# [What is needed]
What is the number of lines in the data below that hold the word "will"? Give nothing beyond that number.

##### Records supplied

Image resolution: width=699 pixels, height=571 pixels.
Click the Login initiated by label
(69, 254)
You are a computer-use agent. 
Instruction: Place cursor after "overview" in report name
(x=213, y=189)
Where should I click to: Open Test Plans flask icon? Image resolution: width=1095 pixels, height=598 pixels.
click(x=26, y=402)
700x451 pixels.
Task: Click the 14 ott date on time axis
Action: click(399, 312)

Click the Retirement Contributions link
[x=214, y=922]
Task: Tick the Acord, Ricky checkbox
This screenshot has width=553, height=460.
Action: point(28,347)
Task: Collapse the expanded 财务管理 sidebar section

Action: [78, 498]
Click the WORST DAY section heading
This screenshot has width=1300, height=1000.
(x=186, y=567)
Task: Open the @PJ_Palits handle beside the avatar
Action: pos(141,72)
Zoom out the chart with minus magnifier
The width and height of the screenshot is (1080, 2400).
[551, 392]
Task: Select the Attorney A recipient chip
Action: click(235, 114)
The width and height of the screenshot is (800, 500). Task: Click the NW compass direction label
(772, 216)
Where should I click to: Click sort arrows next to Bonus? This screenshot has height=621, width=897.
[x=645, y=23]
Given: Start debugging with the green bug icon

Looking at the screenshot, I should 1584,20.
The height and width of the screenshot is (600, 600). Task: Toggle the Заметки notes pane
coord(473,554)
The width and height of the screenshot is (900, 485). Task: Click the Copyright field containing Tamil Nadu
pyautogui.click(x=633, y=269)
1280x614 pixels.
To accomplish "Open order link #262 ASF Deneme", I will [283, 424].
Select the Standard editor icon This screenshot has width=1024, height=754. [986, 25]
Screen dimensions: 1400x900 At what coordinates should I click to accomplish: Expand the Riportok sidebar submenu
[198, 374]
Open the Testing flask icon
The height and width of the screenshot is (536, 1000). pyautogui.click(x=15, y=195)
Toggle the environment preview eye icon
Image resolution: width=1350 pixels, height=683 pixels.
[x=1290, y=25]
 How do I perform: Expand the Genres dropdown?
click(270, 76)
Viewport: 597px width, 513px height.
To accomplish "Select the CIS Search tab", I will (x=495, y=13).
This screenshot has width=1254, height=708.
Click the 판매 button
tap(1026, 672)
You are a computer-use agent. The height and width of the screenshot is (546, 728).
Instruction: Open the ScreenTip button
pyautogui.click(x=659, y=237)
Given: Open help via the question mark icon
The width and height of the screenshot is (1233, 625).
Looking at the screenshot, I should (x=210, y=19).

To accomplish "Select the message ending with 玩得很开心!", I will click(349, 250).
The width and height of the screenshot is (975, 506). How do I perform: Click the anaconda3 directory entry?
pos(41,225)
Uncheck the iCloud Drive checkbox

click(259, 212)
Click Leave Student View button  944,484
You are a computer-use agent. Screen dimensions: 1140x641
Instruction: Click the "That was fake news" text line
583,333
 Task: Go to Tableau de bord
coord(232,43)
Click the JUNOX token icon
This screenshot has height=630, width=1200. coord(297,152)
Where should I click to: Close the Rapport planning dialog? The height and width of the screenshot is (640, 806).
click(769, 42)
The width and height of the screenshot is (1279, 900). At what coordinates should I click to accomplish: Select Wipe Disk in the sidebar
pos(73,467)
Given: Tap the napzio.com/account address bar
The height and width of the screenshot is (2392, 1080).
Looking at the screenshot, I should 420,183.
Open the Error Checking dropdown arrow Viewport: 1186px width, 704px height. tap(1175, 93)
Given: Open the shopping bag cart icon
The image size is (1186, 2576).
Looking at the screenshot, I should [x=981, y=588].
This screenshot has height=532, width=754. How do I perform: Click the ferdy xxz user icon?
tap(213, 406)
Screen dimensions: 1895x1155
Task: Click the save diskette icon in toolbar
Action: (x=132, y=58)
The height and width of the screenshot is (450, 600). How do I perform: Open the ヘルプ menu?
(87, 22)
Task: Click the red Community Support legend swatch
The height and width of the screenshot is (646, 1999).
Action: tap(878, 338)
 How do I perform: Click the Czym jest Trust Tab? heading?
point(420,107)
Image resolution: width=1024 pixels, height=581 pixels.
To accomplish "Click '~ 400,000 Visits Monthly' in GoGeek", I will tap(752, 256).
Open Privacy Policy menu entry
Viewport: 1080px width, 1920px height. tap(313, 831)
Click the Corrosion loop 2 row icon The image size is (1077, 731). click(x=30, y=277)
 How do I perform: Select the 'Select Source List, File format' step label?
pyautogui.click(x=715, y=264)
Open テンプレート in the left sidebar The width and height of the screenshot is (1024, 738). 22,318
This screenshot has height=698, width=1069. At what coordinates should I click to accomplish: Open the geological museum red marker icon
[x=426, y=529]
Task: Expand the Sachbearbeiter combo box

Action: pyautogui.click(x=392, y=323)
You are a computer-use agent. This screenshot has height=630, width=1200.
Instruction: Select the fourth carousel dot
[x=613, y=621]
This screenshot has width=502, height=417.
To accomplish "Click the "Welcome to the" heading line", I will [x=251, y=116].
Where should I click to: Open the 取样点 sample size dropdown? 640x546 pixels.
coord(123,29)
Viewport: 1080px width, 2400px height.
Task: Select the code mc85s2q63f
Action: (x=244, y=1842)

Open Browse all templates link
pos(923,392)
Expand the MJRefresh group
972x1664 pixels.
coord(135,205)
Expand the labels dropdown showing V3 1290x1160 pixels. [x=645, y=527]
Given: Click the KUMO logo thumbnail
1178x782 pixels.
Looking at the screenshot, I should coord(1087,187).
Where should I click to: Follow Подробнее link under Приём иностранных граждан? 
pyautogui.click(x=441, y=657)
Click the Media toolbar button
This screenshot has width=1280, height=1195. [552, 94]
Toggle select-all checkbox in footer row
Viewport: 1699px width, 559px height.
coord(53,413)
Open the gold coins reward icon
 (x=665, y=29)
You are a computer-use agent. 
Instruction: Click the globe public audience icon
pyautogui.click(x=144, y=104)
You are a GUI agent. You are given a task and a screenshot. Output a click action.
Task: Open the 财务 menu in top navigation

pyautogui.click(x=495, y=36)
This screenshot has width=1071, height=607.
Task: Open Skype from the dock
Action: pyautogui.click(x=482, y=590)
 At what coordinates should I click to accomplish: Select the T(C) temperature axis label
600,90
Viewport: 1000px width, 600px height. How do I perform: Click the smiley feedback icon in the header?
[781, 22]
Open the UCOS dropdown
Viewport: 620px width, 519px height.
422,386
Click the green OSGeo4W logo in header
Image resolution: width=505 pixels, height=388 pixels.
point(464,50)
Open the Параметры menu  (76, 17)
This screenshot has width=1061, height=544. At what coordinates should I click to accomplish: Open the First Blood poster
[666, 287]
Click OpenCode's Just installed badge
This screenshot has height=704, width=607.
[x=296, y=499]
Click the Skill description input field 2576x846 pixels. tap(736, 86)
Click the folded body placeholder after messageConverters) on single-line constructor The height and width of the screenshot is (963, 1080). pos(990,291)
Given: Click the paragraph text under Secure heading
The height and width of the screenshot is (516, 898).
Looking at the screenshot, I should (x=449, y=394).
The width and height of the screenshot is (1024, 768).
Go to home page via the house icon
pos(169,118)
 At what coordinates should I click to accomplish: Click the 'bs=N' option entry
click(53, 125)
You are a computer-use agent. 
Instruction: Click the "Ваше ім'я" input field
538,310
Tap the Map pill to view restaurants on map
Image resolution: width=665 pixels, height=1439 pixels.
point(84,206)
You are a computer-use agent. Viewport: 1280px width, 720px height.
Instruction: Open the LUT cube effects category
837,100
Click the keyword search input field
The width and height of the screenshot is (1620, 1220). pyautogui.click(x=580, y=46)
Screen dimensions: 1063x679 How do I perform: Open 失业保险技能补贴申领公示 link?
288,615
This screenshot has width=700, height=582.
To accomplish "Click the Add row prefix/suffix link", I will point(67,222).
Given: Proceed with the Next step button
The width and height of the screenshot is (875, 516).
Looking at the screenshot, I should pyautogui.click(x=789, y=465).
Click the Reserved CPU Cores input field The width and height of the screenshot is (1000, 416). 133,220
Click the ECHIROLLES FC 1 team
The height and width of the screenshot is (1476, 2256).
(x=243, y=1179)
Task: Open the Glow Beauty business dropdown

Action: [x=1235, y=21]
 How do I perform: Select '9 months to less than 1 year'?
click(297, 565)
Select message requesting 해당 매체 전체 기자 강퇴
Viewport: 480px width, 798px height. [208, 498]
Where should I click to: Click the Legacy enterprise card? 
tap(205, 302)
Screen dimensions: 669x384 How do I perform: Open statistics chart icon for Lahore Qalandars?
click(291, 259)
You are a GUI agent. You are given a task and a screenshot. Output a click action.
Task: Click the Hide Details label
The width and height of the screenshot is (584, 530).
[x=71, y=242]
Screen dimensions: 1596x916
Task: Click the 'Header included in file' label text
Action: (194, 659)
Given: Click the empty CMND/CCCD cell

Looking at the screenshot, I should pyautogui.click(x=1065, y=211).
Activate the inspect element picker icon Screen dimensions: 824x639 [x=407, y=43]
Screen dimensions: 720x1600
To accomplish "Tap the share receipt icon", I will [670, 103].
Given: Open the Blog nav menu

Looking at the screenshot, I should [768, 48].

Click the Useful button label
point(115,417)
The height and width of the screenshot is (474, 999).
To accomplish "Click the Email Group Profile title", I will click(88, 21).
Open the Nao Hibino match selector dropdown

##########

# [Answer section]
8